In 2024, Huliak started a rebellion against the leadership of the Slovak National Party. Along with two fellow MPs, he started blocking government proposals in the National Council. The strength of Huliak's faction increased to four, equal to the size of the government's majority in the parliament after it was joined by the former Voice – Social Democracy MP Roman Malatinec. The crisis was resolved in March 2025 in exchange for Huliak becoming the minister of sports and tourism.

==Views==
===Environment===
Huliak repeatedly denied the existence of climate change. According to Huliak, the increasing temperatures are caused by incorrect measurement. He refers to European Green Deal as an act of terrorism. He also argued that the decrease of carbon dioxide in the atmosphere might make the air "explosive and unsuitable for humans". (This is not true; the level of CO_{2} is irrelevant for fire ignition; the level of oxygen is relevant, but human activity has negligible impact on this much more common gas.) In a TV show, Huliak demonstrated the beneficent qualities of carbon dioxide by exhaling cigar smoke on a plant in a terrarium, claiming the plant good condition proves that CO_{2} is good for nature. (The CO2 fertilization effect is real, but the effects of rapid climate change are both good and bad, including the extinction of many species.) He often posts picture of animals hunted by himself, including bears, on his social media channels.

===Foreign policy===
Huliak is strongly pro-Russian. The National Coalition campaigned in the 2023 election for Slovakia's exit from the European Union and Nato. After the election, Huliak said the Slovak prime minister should travel to Moscow and beg Vladimir Putin to forgive Slovakia for supporting Ukraine in Russian invasion of Ukraine. In 2024, he argued Putin and Volodymyr Zelenskyy, the president of Ukraine, should end the conflict in Očová over a bowl of his goulash. One of his first meetings as the minister of sport was with the Russian ambassador. After the meeting Huliak said all restrictions for Russian athletes in international competitions should be lifted.

==Controversy==
In 2024, Huliak referred to the Progressive Slovakia MP Lucia Plaváková as a "bitch" for supporting abortion. He later refused to apologize, claiming that he did not mean to cause offense as he has respect for female dogs and that such words were commonly used to refer to attractive females in his youth.

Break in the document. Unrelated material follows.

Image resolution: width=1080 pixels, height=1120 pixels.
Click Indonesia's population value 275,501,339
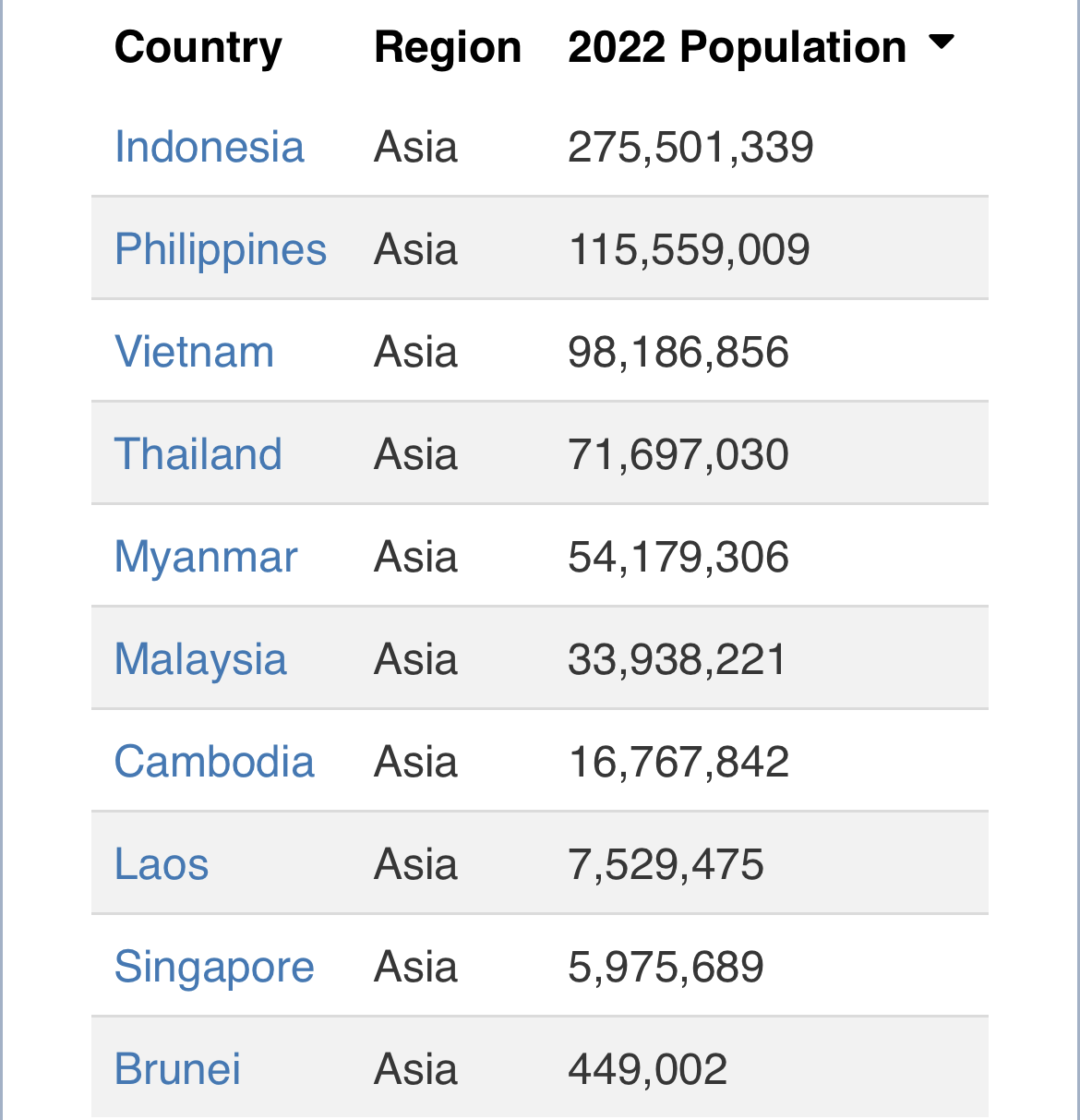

In a statement as Tourism and Sports Minister, Huliak argued for reintroducing conscription in Slovakia because Viktor Orbán wore a scarf depicting Greater Hungary, which included Slovakia. He stated: "The issue of revising the Trianon borders also arises. In several cities, the Hungarian state is buying up historical buildings. I hope they are aware of the security situation within Slovakia. These are all signs that we should address".